Note4Students
From UPSC perspective, the following things are important :
Prelims level : Sentinel-3 World Fire Atlas
Mains level : Forest fires and their global impact
Sentinel-3 World Fire Atlas
- The Sentinel-3 World Fires Atlas Prototype product has been developed by European Space Agency.
- It uses a method that enables it to identify all active fires at night.
- The sensors on satellites measure thermal infrared radiation to take the temperature of Earth’s land surfaces. This information is used to detect and monitor the heat emitted by the fires.
- The Atlas uses the satellite data to plot the number of fires occurring monthly.
Why it’s significant?
- Quantifying and monitoring fires is important for the study of climate.
- Forest fires have a significant impact on global atmospheric emissions, with biomass burning contributing to the global budgets of greenhouse gases, like carbon dioxide.
Forest fires on rise
- Compared to August 2018, there were almost five times as many wildfires across the world in August 2019 the European Space Agency (ESA) has announced citing data from its Sentinel-3 World Fire Atlas.

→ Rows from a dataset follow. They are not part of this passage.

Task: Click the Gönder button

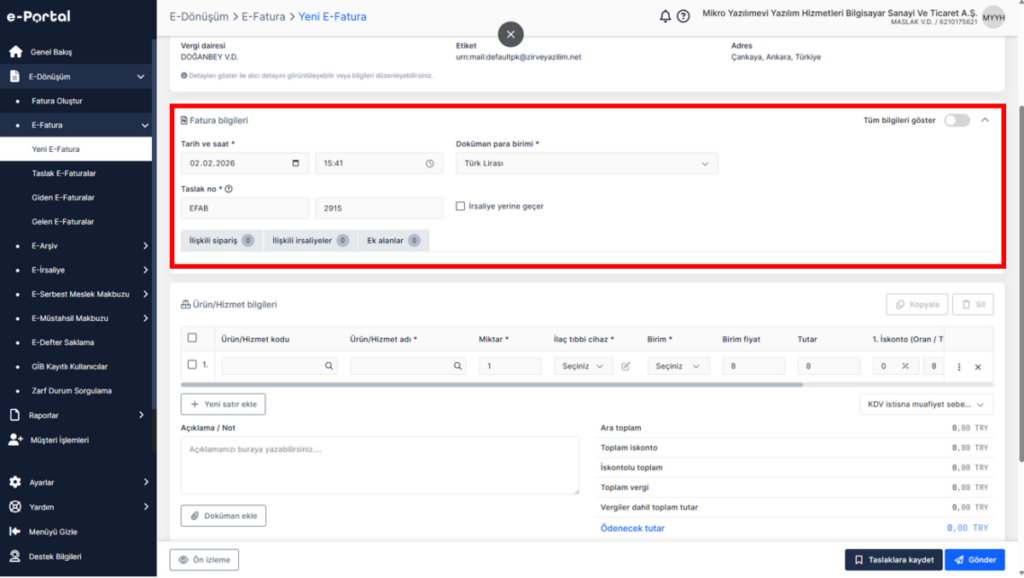Action: click(x=974, y=560)
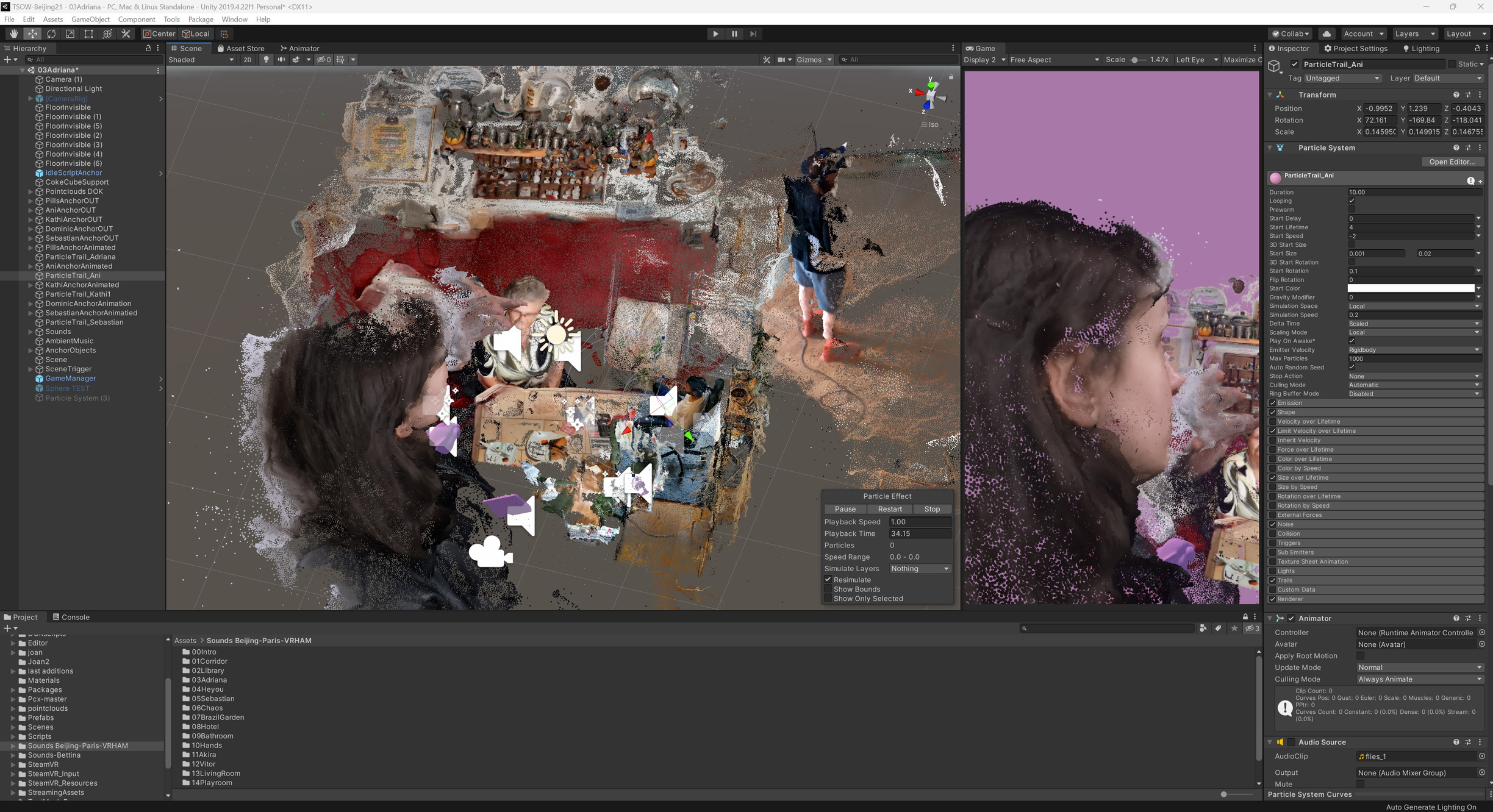This screenshot has height=812, width=1493.
Task: Click the cloud services icon
Action: point(1327,34)
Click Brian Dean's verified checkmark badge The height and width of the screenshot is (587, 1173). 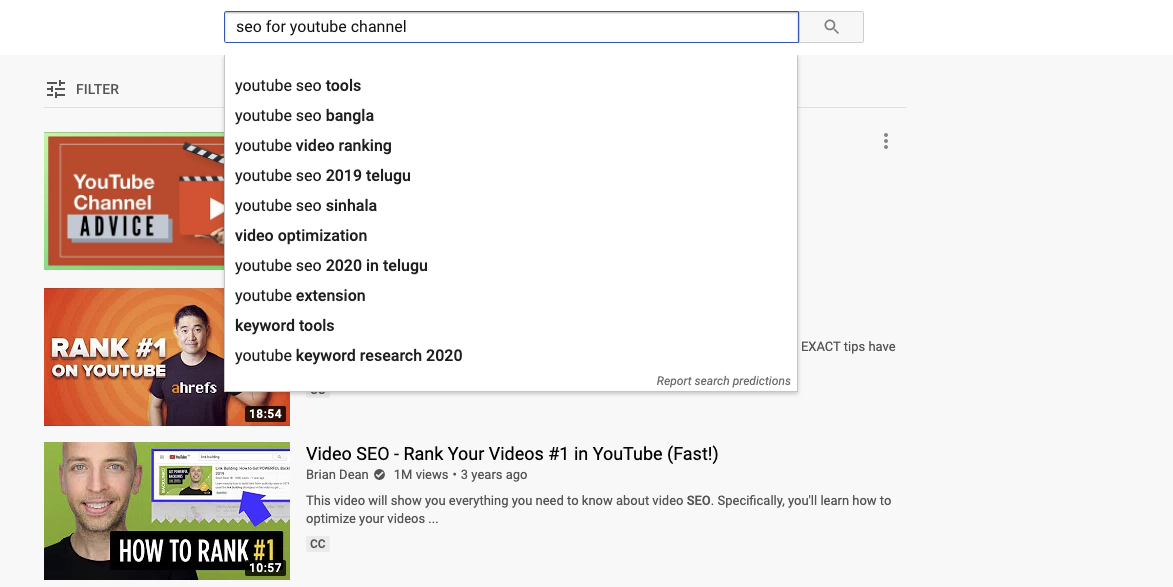(x=380, y=475)
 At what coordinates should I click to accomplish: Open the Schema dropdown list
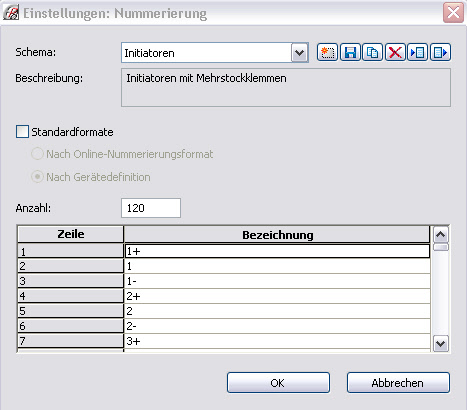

- August and September 2019 were also the months during which fires in the Amazon rainforest were at the centre of worldwide attention.
- A detailed analysis of the August 2019 fires, however, shows that it was Asia that accounted for nearly half of these fires.
Distribution
- The ESA’s Copernicus Sentinel-3 mission recorded 79,000 fires in August this year, compared to just over 16,000 fires detected during the same period last year.
- These figures were achieved by using data from the Sentinel-3 World Fire Atlas Prototype, which also provided a breakdown of these fires per continent.
- The data revealed that 49% of the fires were detected in Asia, around 28% were detected in South America, 16% in Africa, and the remaining were recorded in North America, Europe and Oceania.